African Union moves to protect IDPs
admin October 25th, 2009
On Friday last week the African Union (AU) adopted a new convention that will provide legal protection and assistance to millions of people displaced within their own countries by conflicts and natural calamities on the continent. All good stuff, but will it be more than window dressing, and will it make any real difference to the lives of the IDPs?

The Reuters report on the signing of The new African Union Convention for the Protection and Assistance of Internally Displaced Persons in Africa reported that it is “the first legal instrument of its kind in the world. It defines the obligations that states, and even armed groups, have to protect and assist their own uprooted citizens.”
Forty-six African nations unanimously adopted the landmark convention while 17 heads of state and government, and foreign ministers signed it, including the presidents of Uganda, Zambia, Zimbabwe and Somalia, and the prime ministers and vice presidents of Burundi, the Central African Republic, Equatorial Guinea and Rwanda.
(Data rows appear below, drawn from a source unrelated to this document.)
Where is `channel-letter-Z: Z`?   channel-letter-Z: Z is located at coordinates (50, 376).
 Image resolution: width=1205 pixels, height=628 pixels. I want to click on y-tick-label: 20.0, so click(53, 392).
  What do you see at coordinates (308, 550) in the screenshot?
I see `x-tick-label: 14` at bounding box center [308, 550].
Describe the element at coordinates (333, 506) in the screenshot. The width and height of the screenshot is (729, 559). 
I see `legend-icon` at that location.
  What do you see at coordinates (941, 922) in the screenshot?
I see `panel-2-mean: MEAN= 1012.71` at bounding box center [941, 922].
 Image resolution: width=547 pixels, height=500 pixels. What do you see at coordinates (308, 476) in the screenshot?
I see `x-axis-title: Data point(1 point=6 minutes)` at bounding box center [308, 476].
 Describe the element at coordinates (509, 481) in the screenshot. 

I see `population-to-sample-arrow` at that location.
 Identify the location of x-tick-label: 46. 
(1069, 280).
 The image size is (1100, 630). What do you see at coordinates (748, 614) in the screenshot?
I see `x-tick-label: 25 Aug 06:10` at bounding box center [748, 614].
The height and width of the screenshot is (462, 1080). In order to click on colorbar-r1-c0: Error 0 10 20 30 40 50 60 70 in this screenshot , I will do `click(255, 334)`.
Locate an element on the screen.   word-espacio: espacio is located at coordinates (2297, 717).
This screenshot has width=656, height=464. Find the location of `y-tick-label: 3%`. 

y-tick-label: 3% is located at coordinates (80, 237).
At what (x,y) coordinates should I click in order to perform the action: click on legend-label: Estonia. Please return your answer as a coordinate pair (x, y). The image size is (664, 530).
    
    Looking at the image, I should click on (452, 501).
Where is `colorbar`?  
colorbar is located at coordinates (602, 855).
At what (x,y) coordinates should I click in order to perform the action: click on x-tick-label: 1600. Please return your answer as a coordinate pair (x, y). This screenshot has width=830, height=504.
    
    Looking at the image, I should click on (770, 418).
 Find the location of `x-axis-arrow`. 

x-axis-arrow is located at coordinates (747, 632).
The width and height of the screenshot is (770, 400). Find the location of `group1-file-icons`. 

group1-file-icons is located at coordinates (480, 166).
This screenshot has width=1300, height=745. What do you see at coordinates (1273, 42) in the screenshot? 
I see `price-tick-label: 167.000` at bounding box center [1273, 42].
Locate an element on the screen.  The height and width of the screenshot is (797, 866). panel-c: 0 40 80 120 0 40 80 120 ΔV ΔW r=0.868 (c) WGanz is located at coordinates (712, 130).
However, before it can come into effect the convention will need to be ratified by a minimum of 15 countries. And there have to be question marks over the capacity of African governments to enforce the Convention, even once it is ratified, let alone police the application of its provisions by the many armed groups that are active within the continent.
The AU reported in the course of the meeting last week that the continent had more than 11 million IDPs, a much higher number than that reported by the UNHCR.
Let us hope that this Convention is ratified rapidly not just by the minimum 15 countries but by all 46 signatories and that it then works on the ground to protect some of the most vulnerable people in Africa.